Como sus papás se habían separado siendo él muy niño, su mamá debió salir del hogar e ir en busca del trabajo. Es por eso que Massimo tenía apenas 12 años cuando decidió interiorizarse en el arte culinario y, claro, a esa edad, tiró primero para lo dulce. Su primer plato... crema pastelera.
“Muchas veces, mi mamá no alcanzaba a cocinar y, como en Italia es muy difícil tener una nana, empecé a sacar los libros de cocina y comencé a aprender solo”.
Con esta iniciación en lo que sería su carrera y su pasión, Massimo no duda en decir que es absolutamente precoz. “No hay nada normal en mi vida, he estado siempre corriendo y haciendo cosas”, dice.
Fue a los 16 años que ya trabajaba en un restaurante. Sus profesores de gastronomía, vieron que era empeñoso, así que le consiguieron un puesto en un local de Roma que funcionaba, a parte de él, con el dueño y una señora que lavaba los platos y hacía las ensaladas. Con ese pequeño personal, cada noche debían atender a 150 personas.
“A las 11 de la noche ya estaba muerto, pero muerto. El tiempo volaba, y el dueño siempre me estimulaba golpeándome y diciéndome
‘ya, Massimo, ¡vamos!’. Era mucha adrenalina, mucha intensidad”.
-¿Quién te golpea ahora, quién te da ánimos?
“Ahora somos un equipo bien formado y con mi señora apechugamos y nos apoyamos. En la cocina, cuando comenzamos y hay que correr, se corre. Pero todos al mismo ritmo, porque si hay uno que vaya más lento, no funciona”.
Y si hay que ir rápido, Massimo es un experto. A los 19 ya era todo un hombre casado, luego de haber pololeado 4 años con Irene, con quien tiene hoy dos hijas, de 21 y 19 años. “Ella estaba estudiando en Roma en la universidad y yo estaba aún en el colegio. Yo tenía 15 años y ella 19, cuando un amigo nos presentó (...) En el ‘88 nos casamos y al año siguiente nos vinimos para acá”.
-¿No te parecía Chile un país raro, muy lejano?
“Claro, el fin del mundo, del que no había mucha información, pero que encontré que era un país -y tuve razón- que crecería muchísimo. Entonces, nosotros apostamos que la parte gastronómica se iba a desarrollar”.
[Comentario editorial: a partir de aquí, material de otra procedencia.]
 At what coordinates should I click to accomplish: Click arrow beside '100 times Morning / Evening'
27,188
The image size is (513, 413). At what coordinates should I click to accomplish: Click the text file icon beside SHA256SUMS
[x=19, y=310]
-¿Por qué escogieron el nombre “Rivoli”?
“Rivoli es un pueblo chiquitito que está al lado de Torino, al norte de Italia, y me gustó mucho el nombre porque uno lo relaciona con ravioli, y además, en París hay una calle súper famosa que se llama la Rue de Rivoli. Entonces, es una palabra que queda marcada en la mente”.
-¿Cuál es tu vicio privado?
“Soy un fanático del pilates. Lo hago tres veces a la semana, desde hace un año y medio, con una profesora que va a la casa. A los hombres no les gusta mucho, pero te ayuda a conocer tu cuerpo, partes que nunca has usado, y también aprendes a respirar. Es una buena disciplina para nuestro tipo de trabajo. Yo siempre lo hago en la tarde, 4 y media 5, y estoy como tuna después, para entrar a trabajar en la tarde, hasta la una de la mañana”.